Sunday, July 21, 2024

Photo-sharing poses concerns

What do you get when crossing social media apps Snapchat and Yik Yak? It’s called Fade, the new app that’s sweeping across Plattsburgh State.

Fade is becoming a trending interest just a few weeks after Yik Yak was the talk of the town. At first, the photo-sharing app required 500 students to sign up before being opened to the entire campus. Like Snapchat, Fade gives all its users the freedom to put up any pictures they want for 24 hours. In relation to Yik Yak, Fade uses many similar elements: interface, anonymous postings and a rating feature.

But what makes Fade unique is its countdown system. After uploading a picture to the app, a countdown of 24 hours begins. Doesn’t sound too unique yet, but that countdown can change depending on how many likes or dislikes a photo receives. Every like tacks on an extra hour while every dislike loses one. After the timers expire, these pictures — hence its name — fade away and are supposedly never seen again.

The app is light-hearted amusement. You can create an anonymous or real account, and the app records your personal number of posts along with the total number of likes received from sharing pictures. The pictures I’ve seen so far are ridiculous, naughty, extreme or all of the above. Once scrolled to the right of the app, you face a list of pictures titled “Hall of Fades.” In this list are trending pictures from other schools that won’t fade anytime soon. A lot of them have a remaining countdown of over 1,000 hours.

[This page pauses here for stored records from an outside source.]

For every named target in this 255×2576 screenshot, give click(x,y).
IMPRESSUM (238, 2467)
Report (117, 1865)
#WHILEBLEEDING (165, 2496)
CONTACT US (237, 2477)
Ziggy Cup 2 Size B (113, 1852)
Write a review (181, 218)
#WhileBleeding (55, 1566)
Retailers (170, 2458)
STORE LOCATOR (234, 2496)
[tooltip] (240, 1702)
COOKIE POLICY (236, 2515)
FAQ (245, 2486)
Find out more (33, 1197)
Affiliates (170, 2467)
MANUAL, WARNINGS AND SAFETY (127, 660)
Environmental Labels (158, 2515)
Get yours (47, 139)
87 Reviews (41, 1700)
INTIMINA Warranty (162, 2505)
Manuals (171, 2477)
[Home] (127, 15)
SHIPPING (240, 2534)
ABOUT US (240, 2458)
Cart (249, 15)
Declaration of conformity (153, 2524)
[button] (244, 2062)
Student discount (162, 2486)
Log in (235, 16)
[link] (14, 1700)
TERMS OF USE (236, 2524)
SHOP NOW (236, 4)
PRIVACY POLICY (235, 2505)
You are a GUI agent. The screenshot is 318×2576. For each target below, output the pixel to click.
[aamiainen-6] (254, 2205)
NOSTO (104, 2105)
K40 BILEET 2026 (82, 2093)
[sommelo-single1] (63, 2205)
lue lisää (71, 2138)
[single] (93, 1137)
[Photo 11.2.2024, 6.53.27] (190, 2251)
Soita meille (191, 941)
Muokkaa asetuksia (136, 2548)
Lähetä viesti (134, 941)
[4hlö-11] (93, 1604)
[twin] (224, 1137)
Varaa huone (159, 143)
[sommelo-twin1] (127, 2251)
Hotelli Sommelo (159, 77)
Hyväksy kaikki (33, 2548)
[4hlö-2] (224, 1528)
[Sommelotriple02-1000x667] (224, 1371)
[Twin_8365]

One photo I noticed reaching as long as 6,000 hours, or 250 days. So far two pictures from Plattsburgh State have made the Hall of Fades list. One of the pictures shows a female displaying her bare, light-skinned bottom with the caption “Congrats to unlocking fade.” The other picture I saw shows a guy in Feinberg Library using a computer with nudity displayed on the screen in Feinberg library with the caption “Studying the human body?” That’s true in a technical sense.

While Fade is a fun 16-megabyte addition to our social lives, it can become a digital dilemma due to its provocative nature. Recently, thousands of pictures were leaked from using Snapchat, resulting in the exposure of many underage minors. To be clear, Snapchat didn’t get hacked. It was through the use of a third-party client called The website allowed anyone to save Snapchats.

Not only that, Snapchat itself implied a storage of Snapchats. Snapchat stated online, “We can confirm that Snapchat’s servers were never breached and were not the source of these leaks…” This implies that every snap is kept in storage. Fade is probably keeping storage as well. Pictures may fade, but those bytes go somewhere and many third-party apps will try to take advantage one way or another.

Fade can be a place for blackmail, gossip and cyber-bullying. Pictures serve as memories of all kinds — including unwanted ones. This can cause major problems for anyone. It only takes seconds to whip out your phone, take pictures and upload them. Apparently we can all have paparazzi following us.

Fade is a pretty amusing app far better than Yik Yak, which already lost my interest. It seems the purpose of the app is to showcase and bring everyone closer through every waking moment, which I think is pretty awesome. If crazy moments were made over the weekend, they’ll probably be seen on Fade.